Can you write out all the records below again, changing "Viewport" to "Window" wherever it occurs and leaving everything else untouched?

### SOURCE RECORDS ###

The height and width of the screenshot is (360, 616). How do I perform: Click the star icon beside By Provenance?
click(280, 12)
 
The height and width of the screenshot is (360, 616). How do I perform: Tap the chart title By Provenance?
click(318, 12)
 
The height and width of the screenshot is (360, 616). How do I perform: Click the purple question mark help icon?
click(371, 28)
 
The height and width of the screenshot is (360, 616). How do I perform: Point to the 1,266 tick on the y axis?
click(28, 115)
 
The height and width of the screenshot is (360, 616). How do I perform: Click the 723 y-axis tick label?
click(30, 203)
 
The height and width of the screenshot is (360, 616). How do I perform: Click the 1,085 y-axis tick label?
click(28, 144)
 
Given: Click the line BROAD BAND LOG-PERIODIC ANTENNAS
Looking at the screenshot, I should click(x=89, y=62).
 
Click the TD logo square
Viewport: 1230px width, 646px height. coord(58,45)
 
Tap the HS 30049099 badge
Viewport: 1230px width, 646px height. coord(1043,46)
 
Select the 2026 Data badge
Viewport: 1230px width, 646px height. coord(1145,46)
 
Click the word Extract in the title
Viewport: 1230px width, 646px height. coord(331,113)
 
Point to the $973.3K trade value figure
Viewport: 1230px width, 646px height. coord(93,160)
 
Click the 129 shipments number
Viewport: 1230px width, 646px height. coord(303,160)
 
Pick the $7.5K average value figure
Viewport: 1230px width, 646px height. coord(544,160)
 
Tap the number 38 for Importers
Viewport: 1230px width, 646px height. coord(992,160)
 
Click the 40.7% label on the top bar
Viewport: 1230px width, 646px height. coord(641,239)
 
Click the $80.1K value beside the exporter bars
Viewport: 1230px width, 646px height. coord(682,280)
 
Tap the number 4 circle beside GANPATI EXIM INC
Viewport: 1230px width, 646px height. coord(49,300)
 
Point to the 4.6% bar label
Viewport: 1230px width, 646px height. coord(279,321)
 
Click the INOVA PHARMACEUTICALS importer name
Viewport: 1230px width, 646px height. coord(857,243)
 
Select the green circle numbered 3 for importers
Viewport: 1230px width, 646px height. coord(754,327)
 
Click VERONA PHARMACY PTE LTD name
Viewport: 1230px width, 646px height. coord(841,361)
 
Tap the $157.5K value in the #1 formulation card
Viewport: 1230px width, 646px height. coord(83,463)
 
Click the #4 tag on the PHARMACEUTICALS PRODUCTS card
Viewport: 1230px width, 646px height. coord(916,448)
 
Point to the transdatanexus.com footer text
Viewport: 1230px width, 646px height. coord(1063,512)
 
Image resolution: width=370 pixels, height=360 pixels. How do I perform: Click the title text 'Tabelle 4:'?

###

**REPLY TO THE EXERCISE:**
The height and width of the screenshot is (360, 616). How do I perform: Click the star icon beside By Provenance?
click(280, 12)
 
The height and width of the screenshot is (360, 616). How do I perform: Tap the chart title By Provenance?
click(318, 12)
 
The height and width of the screenshot is (360, 616). How do I perform: Click the purple question mark help icon?
click(371, 28)
 
The height and width of the screenshot is (360, 616). How do I perform: Point to the 1,266 tick on the y axis?
click(28, 115)
 
The height and width of the screenshot is (360, 616). How do I perform: Click the 723 y-axis tick label?
click(30, 203)
 
The height and width of the screenshot is (360, 616). How do I perform: Click the 1,085 y-axis tick label?
click(28, 144)
 
Given: Click the line BROAD BAND LOG-PERIODIC ANTENNAS
Looking at the screenshot, I should click(x=89, y=62).
 
Click the TD logo square
Window: 1230px width, 646px height. coord(58,45)
 
Tap the HS 30049099 badge
Window: 1230px width, 646px height. coord(1043,46)
 
Select the 2026 Data badge
Window: 1230px width, 646px height. coord(1145,46)
 
Click the word Extract in the title
Window: 1230px width, 646px height. coord(331,113)
 
Point to the $973.3K trade value figure
Window: 1230px width, 646px height. coord(93,160)
 
Click the 129 shipments number
Window: 1230px width, 646px height. coord(303,160)
 
Pick the $7.5K average value figure
Window: 1230px width, 646px height. coord(544,160)
 
Tap the number 38 for Importers
Window: 1230px width, 646px height. coord(992,160)
 
Click the 40.7% label on the top bar
Window: 1230px width, 646px height. coord(641,239)
 
Click the $80.1K value beside the exporter bars
Window: 1230px width, 646px height. coord(682,280)
 
Tap the number 4 circle beside GANPATI EXIM INC
Window: 1230px width, 646px height. coord(49,300)
 
Point to the 4.6% bar label
Window: 1230px width, 646px height. coord(279,321)
 
Click the INOVA PHARMACEUTICALS importer name
Window: 1230px width, 646px height. coord(857,243)
 
Select the green circle numbered 3 for importers
Window: 1230px width, 646px height. coord(754,327)
 
Click VERONA PHARMACY PTE LTD name
Window: 1230px width, 646px height. coord(841,361)
 
Tap the $157.5K value in the #1 formulation card
Window: 1230px width, 646px height. coord(83,463)
 
Click the #4 tag on the PHARMACEUTICALS PRODUCTS card
Window: 1230px width, 646px height. coord(916,448)
 
Point to the transdatanexus.com footer text
Window: 1230px width, 646px height. coord(1063,512)
 
Image resolution: width=370 pixels, height=360 pixels. How do I perform: Click the title text 'Tabelle 4:'?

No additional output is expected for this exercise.